GayandRight

My name is Fred and I am a gay conservative living in Ottawa. This blog supports limited government, the right of the State of Israel to live in peace and security, and tries to expose the threat to us all from cultural relativism, post-modernism, and radical Islam. I am also the founder of the Free Thinking Film Society in Ottawa (www.freethinkingfilms.com)

Monday, May 04, 2009

The incredible bias against oil and gas.....

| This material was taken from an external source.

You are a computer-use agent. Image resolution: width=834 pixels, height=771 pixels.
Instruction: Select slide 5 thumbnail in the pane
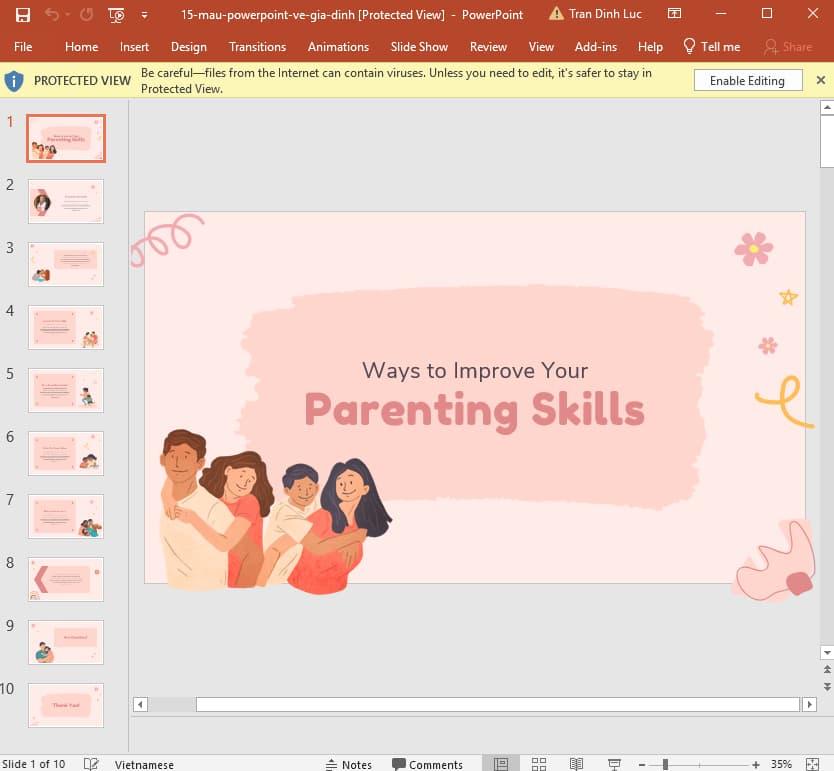tap(65, 390)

We're ignoring some incredible opportunities right here at home...
Considering the brutal recession, you'd expect the Obama administration to be obsessed with creating jobs. And so it is, say the president and his supporters. The trouble is that there's one glaring exception to their claims: the oil and natural gas industries. The administration is biased against them -- a bias that makes no sense on either economic or energy grounds. Almost everyone loves to hate the world's Exxons, but promoting domestic drilling is simply common sense.

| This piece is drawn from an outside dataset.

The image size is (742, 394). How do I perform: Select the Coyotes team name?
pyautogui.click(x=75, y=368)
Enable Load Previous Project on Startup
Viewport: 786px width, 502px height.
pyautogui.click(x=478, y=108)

Contrary to popular wisdom, the United States still has huge oil and natural gas resources. The outer continental shelf (OCS), including parts that have been off-limits to drilling since the early 1980s, may contain much natural gas and 86 billion barrels of oil, about four times today's "proven" U.S. reserves. The U.S. Geological Survey recently estimated that the Bakken Formation in North Dakota and Montana may hold 3.65 billion barrels, more than 20 times a 1995 estimate. And there's upward of 2 trillion barrels of oil shale, concentrated in Colorado. If only 800 billion barrels were recoverable, that's triple Saudi Arabia's proven reserves.

None of these sources, of course, will quickly provide oil or natural gas. Projects can take 10 to 15 years. The OCS estimates are just that. Oil and gas must still be located -- a costly and chancy process. Extracting oil from shale (in effect, a rock) requires heating the shale and poses major environmental problems. Its economic viability remains uncertain. But any added oil could ultimately diminish dependence on imports, now almost 60 percent of U.S. consumption, while exploration and development would immediately boost high-wage jobs (geologists, petroleum engineers, roustabouts).

Though straightforward, this logic mostly eludes the Obama administration, which is fixated on "green jobs" and wind and solar energy. Championing "clean" fuels has become a political set piece. On Earth Day (April 22), the president visited an Iowa factory that builds towers for wind turbines. "We can remain the world's leading importer of oil, or we can become the world's leading exporter of clean energy," he said.

The president is lauded as a great educator; in this case, he provided much miseducation. He implied that there's a choice between promoting renewables and relying on oil. Actually, the two are mostly disconnected. Wind and solar mainly produce electricity. Most of our oil goes for transportation (cars, trucks, planes); almost none -- about 1.5 percent -- generates electricity. Expanding wind and solar won't displace much oil; someday, electric cars may change this.